━━━━━ Supplied records ━━━━━
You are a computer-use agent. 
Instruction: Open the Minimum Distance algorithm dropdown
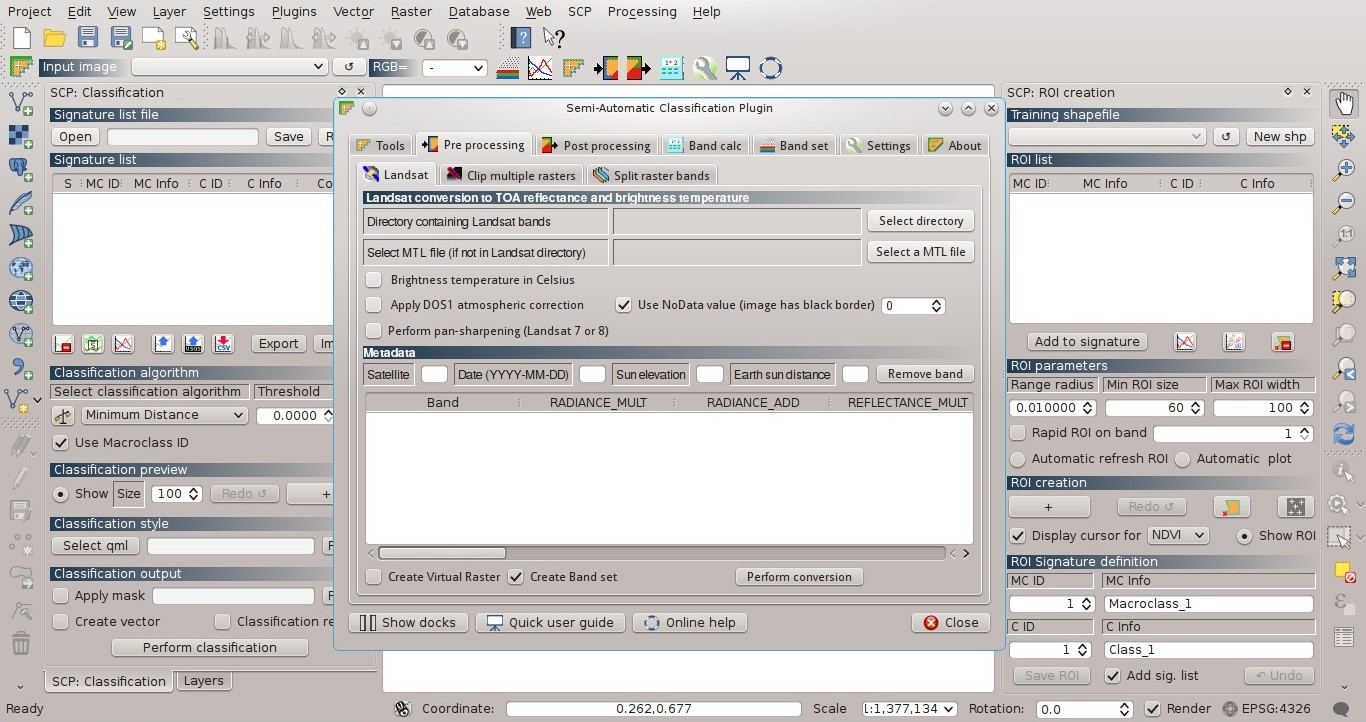pyautogui.click(x=163, y=414)
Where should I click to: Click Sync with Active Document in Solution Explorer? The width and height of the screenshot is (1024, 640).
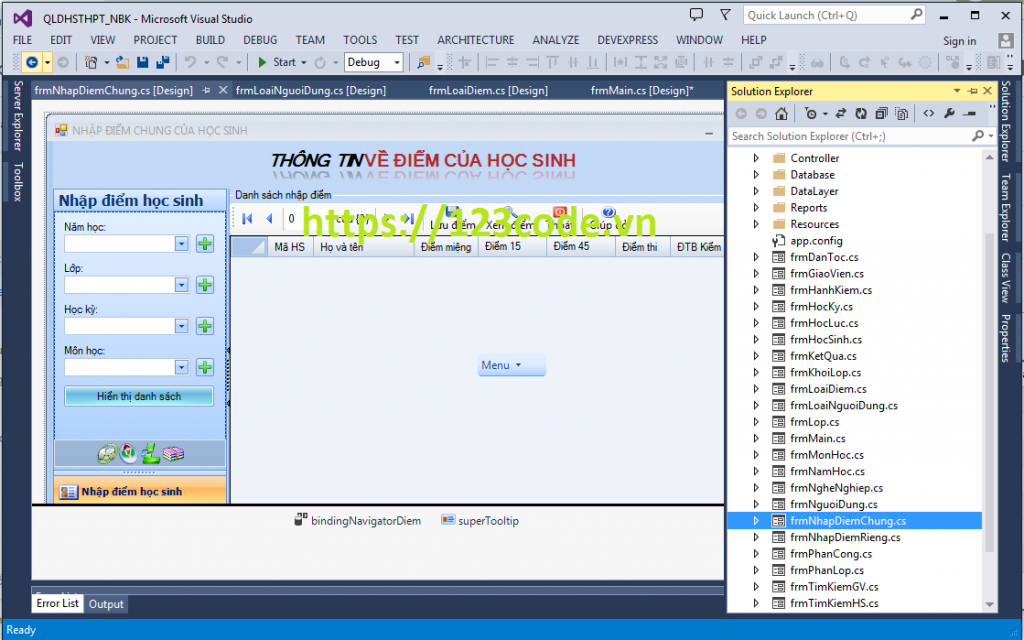[842, 112]
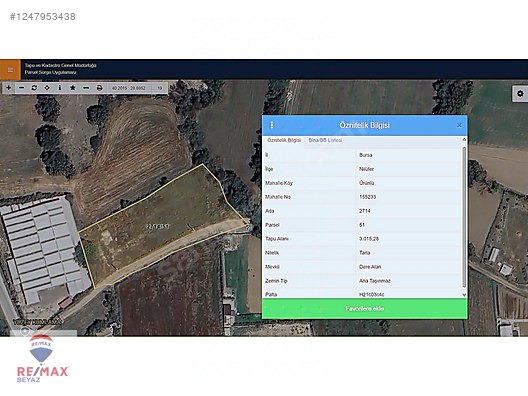Viewport: 528px width, 396px height.
Task: Zoom out using the minus tool
Action: click(22, 88)
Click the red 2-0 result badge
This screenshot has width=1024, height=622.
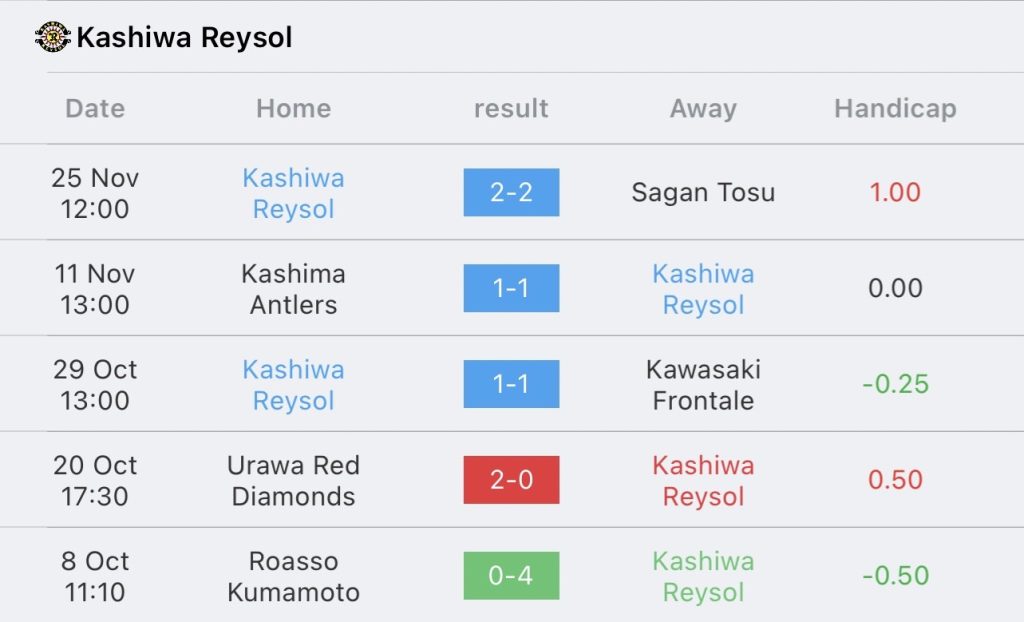pos(511,480)
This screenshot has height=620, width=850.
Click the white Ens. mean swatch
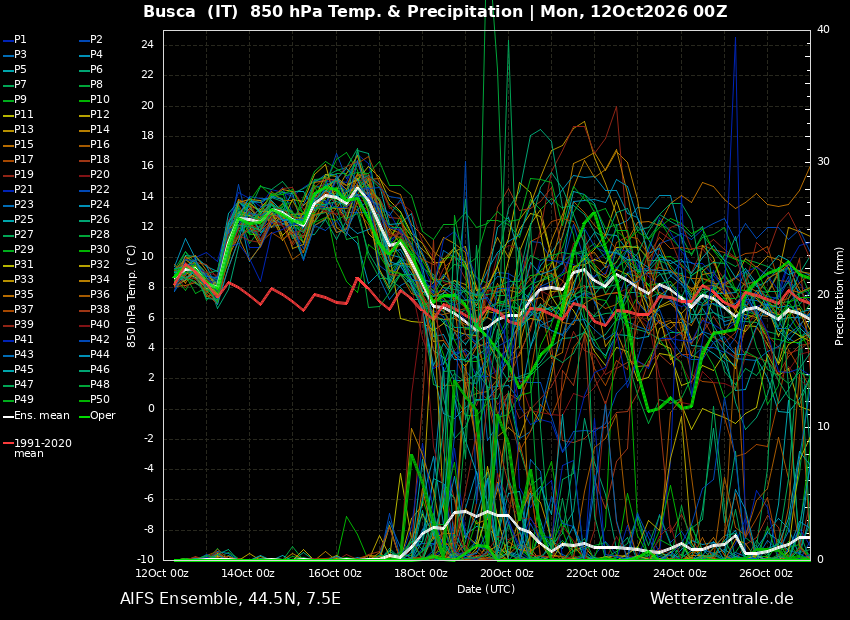tap(8, 417)
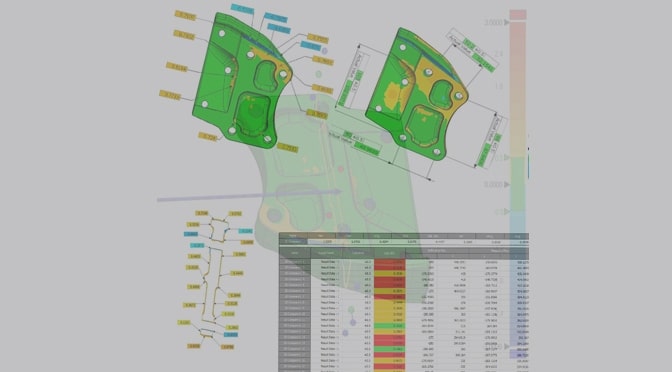Click the Name column header of the results table
This screenshot has width=672, height=372.
[x=294, y=253]
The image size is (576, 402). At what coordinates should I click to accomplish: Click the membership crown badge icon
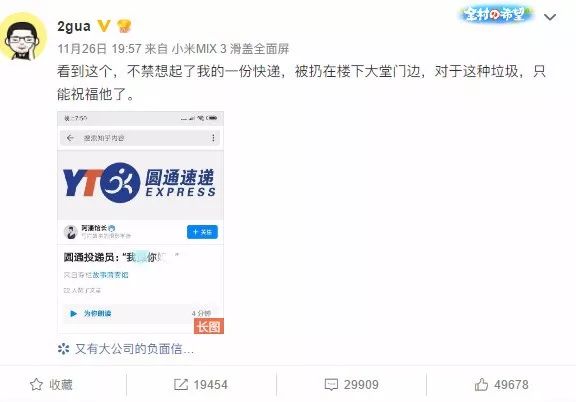pyautogui.click(x=124, y=26)
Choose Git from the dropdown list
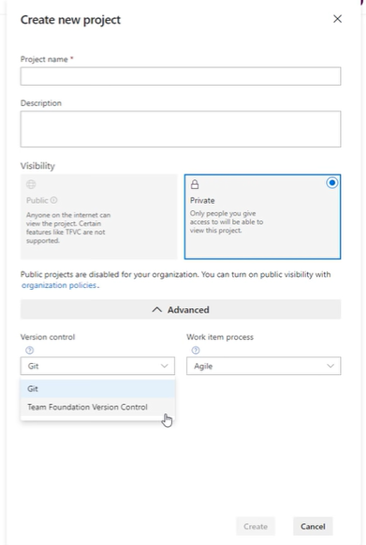The height and width of the screenshot is (545, 366). pos(97,389)
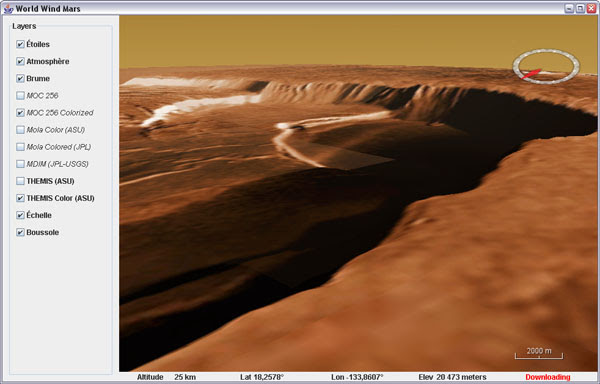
━━━━━
**What needs to be done:** Each record needs to be reproduced exactly, and no image should be carried over.

**Response to the task:**
You are a computer-use agent. 
Instruction: Open the Minimum Distance algorithm dropdown
pyautogui.click(x=163, y=414)
Where should I click to: Click Sync with Active Document in Solution Explorer? The width and height of the screenshot is (1024, 640).
[842, 112]
Viewport: 528px width, 396px height.
Task: Zoom out using the minus tool
Action: click(22, 88)
Click the red 2-0 result badge
This screenshot has width=1024, height=622.
pos(511,480)
This screenshot has height=620, width=850.
Click the white Ens. mean swatch
tap(8, 417)
Click the Name column header of the results table
This screenshot has width=672, height=372.
[x=294, y=253]
The image size is (576, 402). At what coordinates should I click to accomplish: Click the membership crown badge icon
pyautogui.click(x=124, y=26)
Choose Git from the dropdown list
The height and width of the screenshot is (545, 366). pos(97,389)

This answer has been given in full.